### Énoncé
Sélectionnez, s'il vous plaît, chaque ligne des entrées ci-dessous qui contient le mot « pixels », en respectant la casse, puis recopiez-la.

### Données fournies
_____
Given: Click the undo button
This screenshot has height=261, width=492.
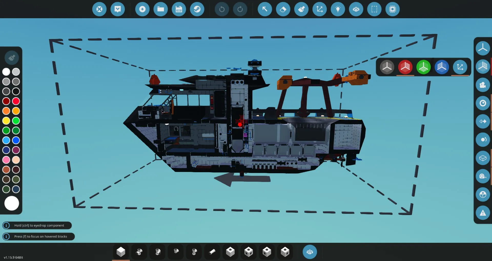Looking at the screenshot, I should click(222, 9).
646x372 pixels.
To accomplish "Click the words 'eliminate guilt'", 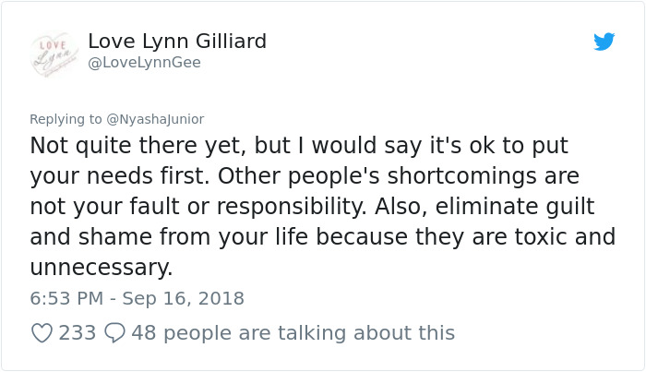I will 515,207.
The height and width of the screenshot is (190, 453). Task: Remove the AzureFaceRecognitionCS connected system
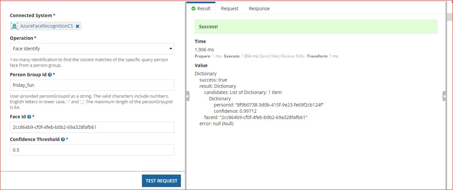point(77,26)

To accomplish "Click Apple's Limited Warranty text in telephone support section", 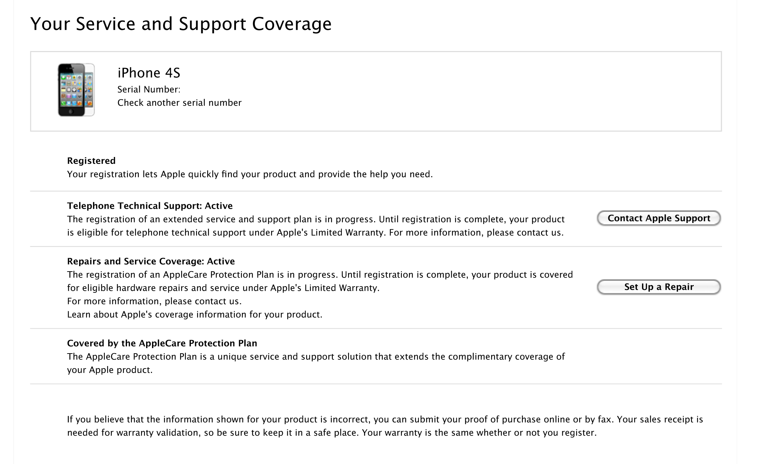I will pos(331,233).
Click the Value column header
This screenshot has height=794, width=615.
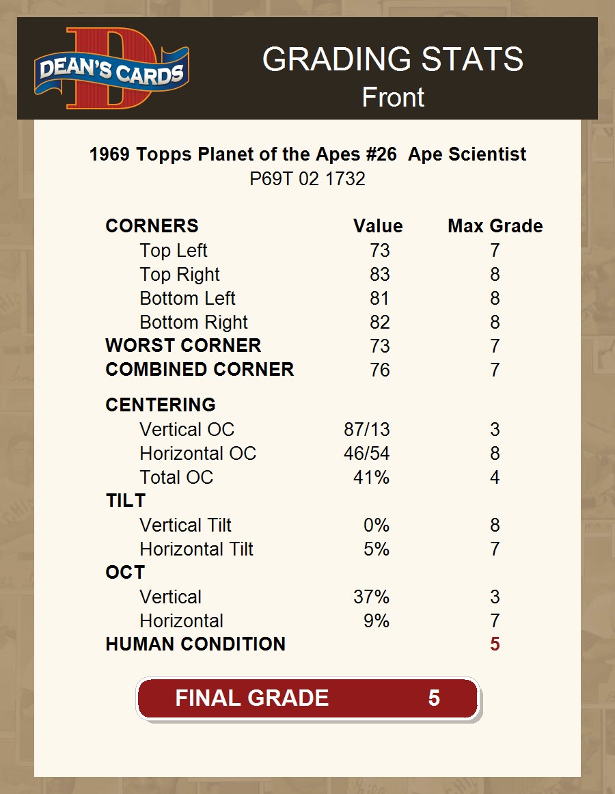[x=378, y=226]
_____
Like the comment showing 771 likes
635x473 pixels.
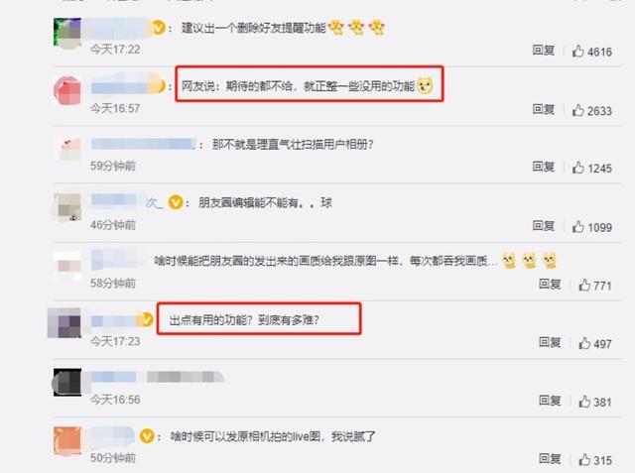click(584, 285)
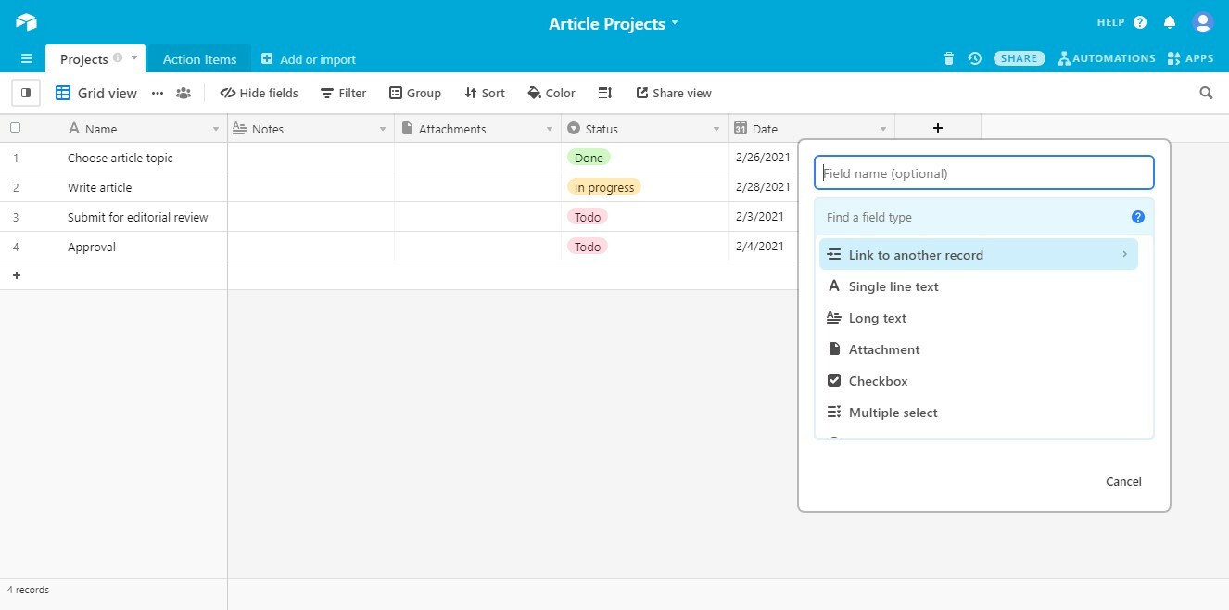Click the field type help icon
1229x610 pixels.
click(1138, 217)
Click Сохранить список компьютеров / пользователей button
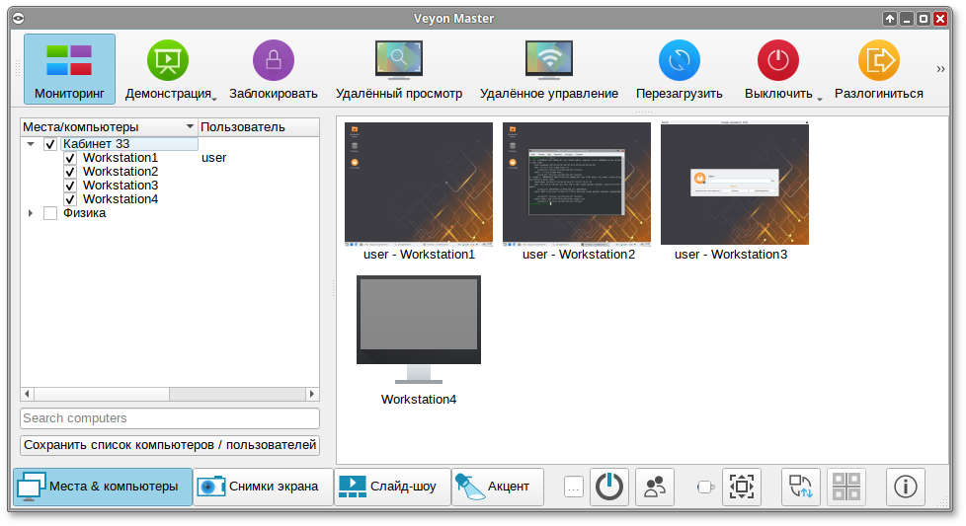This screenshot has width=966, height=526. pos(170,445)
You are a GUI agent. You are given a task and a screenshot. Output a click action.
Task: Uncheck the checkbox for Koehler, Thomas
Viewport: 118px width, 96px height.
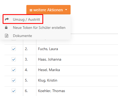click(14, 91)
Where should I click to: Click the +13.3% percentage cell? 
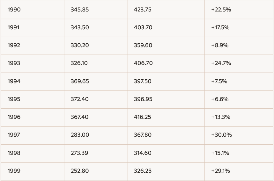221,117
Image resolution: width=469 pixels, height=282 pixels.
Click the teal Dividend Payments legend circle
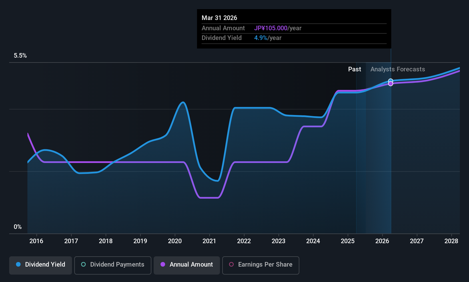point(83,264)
_____
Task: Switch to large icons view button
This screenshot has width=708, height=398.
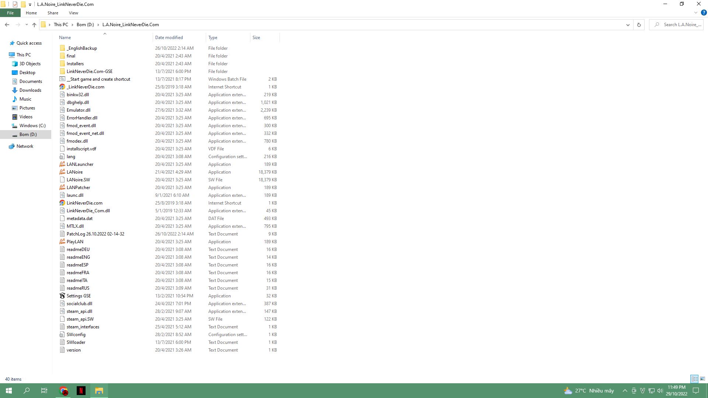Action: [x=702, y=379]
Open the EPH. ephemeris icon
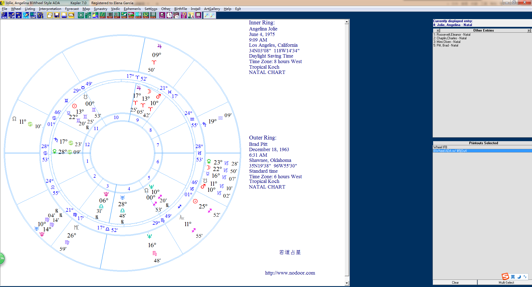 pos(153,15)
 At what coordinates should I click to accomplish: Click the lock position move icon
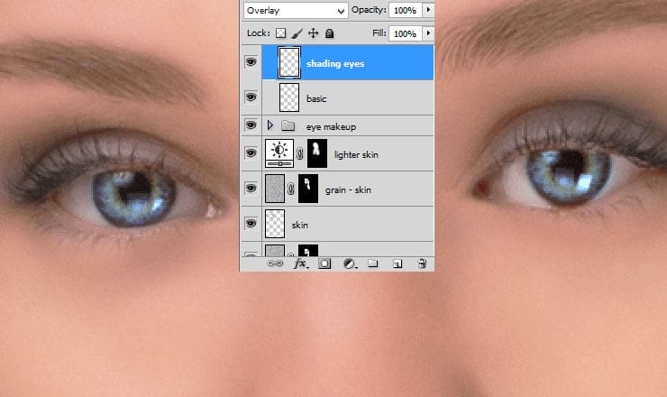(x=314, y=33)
_____
### Corrigé
646x372 pixels.
635x473 pixels.
1229x610 pixels.
Image resolution: width=469 pixels, height=282 pixels.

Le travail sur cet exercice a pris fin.